Discontinuities in dy/dx

Even when $$dy/dx$$ is not defined at some points on the curve $$y=f(x)$$, it is possible that $$dx/dy$$ is defined everywhere on this curve. An example of such a situation is when the curve $$y=f(x)$$ has a vertical tangent. In such cases, to compute the arc length of the curve $$y=f(x)$$, we can express $$x$$ in terms of $$y$$ and write $ds=\sqrt{dx^{2}+dy^{2}}$ $\Rightarrow\frac{ds}{dy}=\sqrt{\left(\frac{dx}{dy}\right)^{2}+1}.$

Example 4
Find the length of the curve $$y=x^{2/3}$$ from $$x=0$$ to $$x=8$$.

Solution 4
$y=x^{2/3}\Rightarrow y’=\frac{2}{3}x^{-1/3}$ Because $$y’$$ is not defined at $$x=0$$, we cannot find the length of the curve. However, if we express $$x$$ in terms of $$y$$, we will find $x=y^{3/2}\Rightarrow\frac{dx}{dy}=\frac{3}{2}y^{1/2}$ and $x=0\Leftrightarrow y=0$ $x=8\Leftrightarrow y=4$ The length of the curve is \begin{aligned} s & =\int_{0}^{4}\sqrt{\left(\frac{dx}{dy}\right)^{2}+1}\ dy\\ & =\int_{0}^{4}\sqrt{\frac{9}{4}y+1}\ dy\\ & =\frac{1}{2}\int_{0}^{4}\sqrt{9y+4}\ dy\\ & =\frac{1}{2}\int_{4}^{40}\sqrt{u}\ \frac{du}{9}\qquad\qquad{\small{(u=9y+4 \text{ then } du=9dy)}}\\ & =\frac{1}{18}\left[\frac{2}{3}u^{3/2}\right]_{4}^{40}\\ & =\frac{1}{27}(40^{3/2}-8)\\ & =\frac{1}{27}(8\sqrt{10^{3}}-8)\\ & =\frac{8}{27}(\sqrt{1000}-1)\approx9.07342.\end{aligned}

The Arc Length Function

The length of the curve $$y=f(x)$$ from $$(a,f(a))$$ to $$(b,f(b))$$ is $\int_{a}^{b}\sqrt{1+[f'(x)]^{2}}dx.$ Let $$s(x)$$ be a function that measures the arc length from $$(a,f(a))$$ to a variable point $$(x,f(x))$$. To find the formula of $$s(x)$$, we just need replace $$b$$ in the above formula with $$x$$: $s(x)=\int_{a}^{x}\sqrt{1+[f'(t)]^{2}}\ dt.$ [Because we can denote the variable of integration by any arbitrary letter and because $$x$$ appears as the upper limit of integration, we have replaced the variable of integration by $$t$$ so that $$x$$ does not have two different meanings.] This function is called the arc length function.

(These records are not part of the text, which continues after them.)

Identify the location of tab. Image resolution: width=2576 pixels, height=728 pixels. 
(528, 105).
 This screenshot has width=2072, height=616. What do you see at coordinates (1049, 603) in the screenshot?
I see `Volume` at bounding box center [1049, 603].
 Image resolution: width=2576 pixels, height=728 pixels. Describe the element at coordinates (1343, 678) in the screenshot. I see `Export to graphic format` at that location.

• By the Fundamental Theorem of Calculus : $\frac{ds}{dx}=\sqrt{1+[f'(x)]^{2}}=\sqrt{1+\left(\frac{dy}{dx}\right)^{2}}$ or $ds=\sqrt{dx^{2}+dy^{2}}.$
• Note that $$s(x)$$ is an increasing function. To mathematically prove this property, we need to show $$s'(x)>0$$: $s'(x)=\sqrt{1+[f'(x)]^{2}}>0.$
Example 5
Find the arc length function for the curve $$y=\frac{1}{2}x^{2}-\frac{1}{4}\ln x$$ taking $$(1,0.5)$$ as the starting point. Then, using this function, find the arc length along this curve from $$(1,0.5)$$ to $$(e,0.5e^{2}-0.25)$$.

Solution 5
$f(x)=\frac{1}{2}x^{2}-\frac{1}{4}\ln x\Rightarrow f'(x)=x-\frac{1}{4x}$ then \begin{aligned} \sqrt{1+[f'(x)]^{2}} & =\sqrt{1+(x-\frac{1}{4x})^{2}}\\ & =\sqrt{1+x^{2}-\frac{1}{2}+\frac{1}{16x^{2}}}\\ & =\sqrt{(x+\frac{1}{4x})^{2}}\\ & =x+\frac{1}{4x}\qquad{\small (\text{because } x>0)}\end{aligned} Therefore, the arc length function is \begin{aligned} s(x) & =\int_{1}^{x}\sqrt{1+[f'(t)]^{2}}\ dt\\ & =\int_{1}^{x}(t+\frac{1}{4t})dt\\ & =\left[\frac{1}{2}t^{2}+\frac{1}{4}\ln t\right]_{1}^{x}\\ & =\frac{1}{2}x^{2}+\frac{1}{4}\ln x-\frac{1}{2}-\frac{1}{4}\underbrace{\ln1}_{=0}\\ & =\frac{1}{2}x^{2}+\frac{1}{4}\ln x-\frac{1}{2}.\end{aligned} The arc length along this curve from $$(1,1/2)$$ to $$(e,0.5e^{2}-0.25)$$ is $s(e)=\frac{1}{2}e^{2}+\frac{1}{4}\underbrace{\ln e}_{=1}-\frac{1}{2}=\frac{e^{2}}{2}-\frac{1}{4}\approx3.44453.$

1. Let $f(x)=\begin{cases} x\sin\frac{\pi}{x} &\text{ if } x\neq0\\ 0 & \text{ if } x=0 \end{cases}$ The function $$f$$ is not rectifiable on $$[0,1]$$.↩︎